Extract provided:
Lesson 1 of 5 in module «Applied Part 10. Protecting Metrics from Goodhart's Law: Guardrail Metrics and Emergency Mode»

You are viewing the lesson without signing in. Sign in to save progress and take tests.

Source

Applied Part 10. Protecting Metrics from Goodhart: Guard Metrics and Emergency Mode

Status: Recommendation. Protecting KPIs with a paired guard metric and a blocking emergency mode is a well-established practice described in the Google SRE Book. The specific thresholds (silent_p0, manual_review_floor, audit_trace_coverage) and the validation.md v1.1 format are a recommended framework that most teams adapt.

For the educational run, it is enough to launch examples/goodhart-validator/ and see how a good MTTR is blocked by a rise in silent_p0. The metric network, trace fields, and threshold calibration belong to the full production track. If you encounter the name "red button" below, read it as a short alias for the formal emergency mode.

In part 9 of the first volume, one metric per check was sufficient: "feedback is visible after publication," "the sum does not go negative." In a production scenario like cdn_error_budget_burn, the same logic is no longer enough. The agent log and fault dashboard from part 11 shows a contradictory picture after release, and a single metric becomes bait. Here we will expand it into a network of paired guard metrics — these are pairs of "KPI + safety net indicator," where the second prevents the first from being optimized at the cost of hidden damage. The catalog of typical manipulations this network protects against is systematized in part 20. SDD Antipatterns.

Data excerpts:
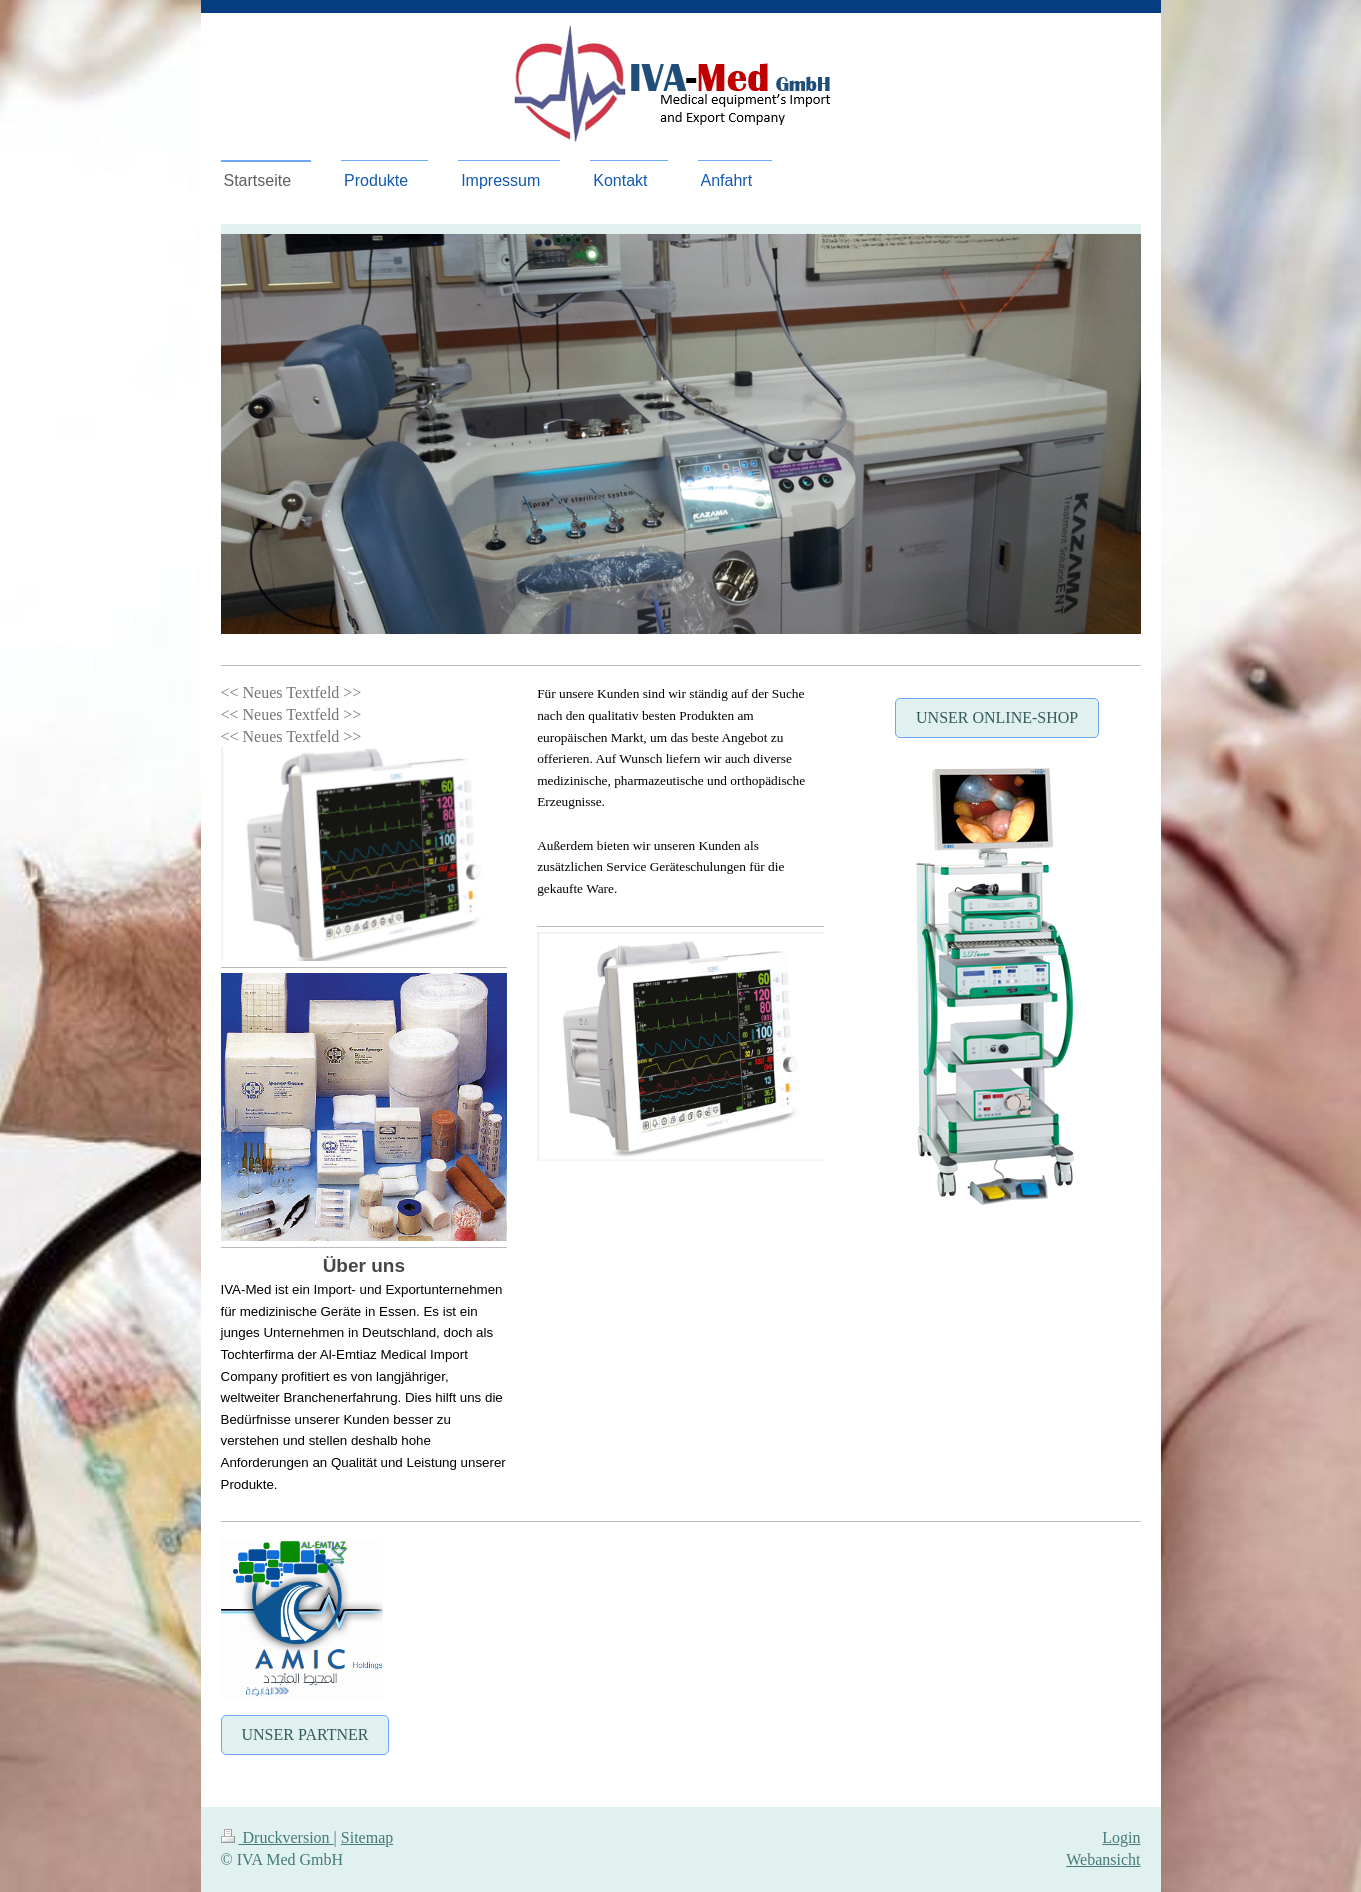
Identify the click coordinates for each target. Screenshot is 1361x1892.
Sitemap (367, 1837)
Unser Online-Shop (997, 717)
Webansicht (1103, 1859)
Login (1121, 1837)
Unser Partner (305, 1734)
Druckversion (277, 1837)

To do:
Summarize the lesson excerpt on guard metrics above in two sentences.

Result:
Pairing a KPI with a guard metric and a blocking emergency mode is presented as a well-established practice described in the Google SRE Book, while the specific thresholds and the validation.md v1.1 format are a recommended framework that most teams adapt. Because a single metric per check is no longer enough in a production scenario like cdn_error_budget_burn, the lesson expands it into a network of paired "KPI + safety net indicator" metrics, where the second keeps the first from being optimized at the cost of hidden damage.